In an ideal world, I would’ve liked to use a two-sample T-test to see if there was a difference between leaving early and leaving later due to rush hour, and how big that difference was. However, the Shapiro-Wilk test showed that my data was not normally distributed, so a two-sample T-test wouldn’t have any meaning. You can also see the lack of normality in the density plot.
shapiro.test(commute_late$commute_length)
##
## Shapiro-Wilk normality test
##
## data: commute_late$commute_length
## W = 0.8914, p-value = 0.01011
shapiro.test(commute_early$commute_length)
##
## Shapiro-Wilk normality test
##
## data: commute_early$commute_length
## W = 0.90847, p-value = 0.09425
Final Results (displayed on this really cool map!)
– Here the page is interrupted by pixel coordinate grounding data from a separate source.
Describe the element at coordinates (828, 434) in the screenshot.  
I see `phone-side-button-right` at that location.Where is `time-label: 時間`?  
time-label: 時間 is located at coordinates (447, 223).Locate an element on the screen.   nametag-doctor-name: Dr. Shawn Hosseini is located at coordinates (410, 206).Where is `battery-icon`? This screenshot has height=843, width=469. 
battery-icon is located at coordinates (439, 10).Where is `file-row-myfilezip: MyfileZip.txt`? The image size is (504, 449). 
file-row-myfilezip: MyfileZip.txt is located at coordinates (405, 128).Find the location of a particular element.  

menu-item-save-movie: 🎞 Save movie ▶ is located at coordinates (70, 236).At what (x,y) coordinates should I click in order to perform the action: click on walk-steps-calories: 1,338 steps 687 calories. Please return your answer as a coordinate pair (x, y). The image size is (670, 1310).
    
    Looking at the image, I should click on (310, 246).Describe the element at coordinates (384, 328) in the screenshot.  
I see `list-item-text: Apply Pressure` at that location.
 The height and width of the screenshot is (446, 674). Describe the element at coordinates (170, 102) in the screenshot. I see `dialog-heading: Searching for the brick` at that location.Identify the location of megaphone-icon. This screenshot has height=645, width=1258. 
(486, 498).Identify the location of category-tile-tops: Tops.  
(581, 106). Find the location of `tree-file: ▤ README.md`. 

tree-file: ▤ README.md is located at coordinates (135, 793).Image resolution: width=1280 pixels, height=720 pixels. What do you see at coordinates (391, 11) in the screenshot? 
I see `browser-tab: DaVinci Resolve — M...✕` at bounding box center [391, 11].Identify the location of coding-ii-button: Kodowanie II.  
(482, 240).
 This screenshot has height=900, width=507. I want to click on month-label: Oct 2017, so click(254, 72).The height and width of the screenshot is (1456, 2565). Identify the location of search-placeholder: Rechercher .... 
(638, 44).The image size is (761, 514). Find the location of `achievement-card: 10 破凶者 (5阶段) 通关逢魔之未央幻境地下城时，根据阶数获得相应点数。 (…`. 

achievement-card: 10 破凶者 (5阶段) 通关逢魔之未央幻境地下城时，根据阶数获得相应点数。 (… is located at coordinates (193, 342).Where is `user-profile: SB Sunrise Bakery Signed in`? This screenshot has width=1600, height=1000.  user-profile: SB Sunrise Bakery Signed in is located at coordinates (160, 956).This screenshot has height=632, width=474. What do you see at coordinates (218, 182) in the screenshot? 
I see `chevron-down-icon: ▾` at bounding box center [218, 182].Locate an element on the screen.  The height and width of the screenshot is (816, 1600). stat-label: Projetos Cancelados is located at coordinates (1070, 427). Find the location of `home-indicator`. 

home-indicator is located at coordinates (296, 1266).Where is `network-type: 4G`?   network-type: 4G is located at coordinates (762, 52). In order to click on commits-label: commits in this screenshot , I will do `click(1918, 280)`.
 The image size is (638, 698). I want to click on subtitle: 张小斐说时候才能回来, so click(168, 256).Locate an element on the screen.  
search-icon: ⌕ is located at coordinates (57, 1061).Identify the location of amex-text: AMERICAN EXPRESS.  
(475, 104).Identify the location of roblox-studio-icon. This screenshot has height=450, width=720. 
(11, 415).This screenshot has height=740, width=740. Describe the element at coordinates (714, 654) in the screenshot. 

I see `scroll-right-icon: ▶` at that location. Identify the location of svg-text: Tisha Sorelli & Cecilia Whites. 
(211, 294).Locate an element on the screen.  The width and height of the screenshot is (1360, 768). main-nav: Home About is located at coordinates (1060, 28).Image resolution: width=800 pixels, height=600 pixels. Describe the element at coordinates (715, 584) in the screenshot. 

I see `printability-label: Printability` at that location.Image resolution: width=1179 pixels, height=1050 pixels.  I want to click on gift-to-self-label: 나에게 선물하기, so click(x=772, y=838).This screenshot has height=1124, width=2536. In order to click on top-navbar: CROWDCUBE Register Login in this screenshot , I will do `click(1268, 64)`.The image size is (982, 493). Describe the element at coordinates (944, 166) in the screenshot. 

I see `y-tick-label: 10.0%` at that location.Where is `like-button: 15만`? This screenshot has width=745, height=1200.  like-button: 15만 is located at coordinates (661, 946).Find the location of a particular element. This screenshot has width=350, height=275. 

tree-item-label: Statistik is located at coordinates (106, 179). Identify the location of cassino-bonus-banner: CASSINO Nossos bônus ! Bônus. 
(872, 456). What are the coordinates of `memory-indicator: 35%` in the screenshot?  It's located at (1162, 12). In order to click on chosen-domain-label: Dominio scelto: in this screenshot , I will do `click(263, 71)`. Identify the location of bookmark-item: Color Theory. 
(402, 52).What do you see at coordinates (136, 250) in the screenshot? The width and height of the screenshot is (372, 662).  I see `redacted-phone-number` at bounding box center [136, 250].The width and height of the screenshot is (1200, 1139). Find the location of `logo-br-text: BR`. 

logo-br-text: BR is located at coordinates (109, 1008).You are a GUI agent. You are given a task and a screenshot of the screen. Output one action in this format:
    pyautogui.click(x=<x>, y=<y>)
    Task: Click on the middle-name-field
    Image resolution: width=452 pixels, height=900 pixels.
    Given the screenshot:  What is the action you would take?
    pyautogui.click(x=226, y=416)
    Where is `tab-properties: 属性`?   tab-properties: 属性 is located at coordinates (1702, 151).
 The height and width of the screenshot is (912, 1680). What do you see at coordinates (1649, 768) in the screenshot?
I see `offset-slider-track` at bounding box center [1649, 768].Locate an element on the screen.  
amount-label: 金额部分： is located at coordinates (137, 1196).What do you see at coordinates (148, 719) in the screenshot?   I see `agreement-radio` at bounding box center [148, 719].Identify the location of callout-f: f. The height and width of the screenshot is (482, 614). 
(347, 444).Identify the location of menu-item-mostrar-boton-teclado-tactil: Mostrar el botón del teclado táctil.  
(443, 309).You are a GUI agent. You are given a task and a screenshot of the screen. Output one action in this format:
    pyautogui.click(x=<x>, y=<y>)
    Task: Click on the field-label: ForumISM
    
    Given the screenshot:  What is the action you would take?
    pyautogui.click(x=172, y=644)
I used lubridate to calculate mean durations in minutes and seconds of each segment of my commute, faceted by whether the commute was early or late. Here’s the result, superimposed on my actual commute.
Some things surprised me, although there are some issues with extrapolating from the arithmetic mean. No surprise, but the early commute was shorter than the later one occuring at rush hour by about five minutes, and it seemed that almost every segment of the later commute was slightly longer than the early commute, except for waiting for the green line. This was not surprising - I suspected the MBTA would be generally uniformly slowed down as rush hour picks up.
Future Directions
Since I know my class schedule for next semester, I’m going to continue tracking my commute to school to see if the train gets worse in the winter as compared to the spring. Many Bostonians hypothesize this is the case, and I’d love to test that (at least from one commuter’s perspective). I also plan on including more variables, because even though my commute on the MBTA technically ends once I get to the JFK UMass stop, I still have to get to campus, which is a mile away from the MBTA stop and sometimes I take the shuttle. There are definitely more things I’d like to explore with this data set, and I hope to revisit it in September!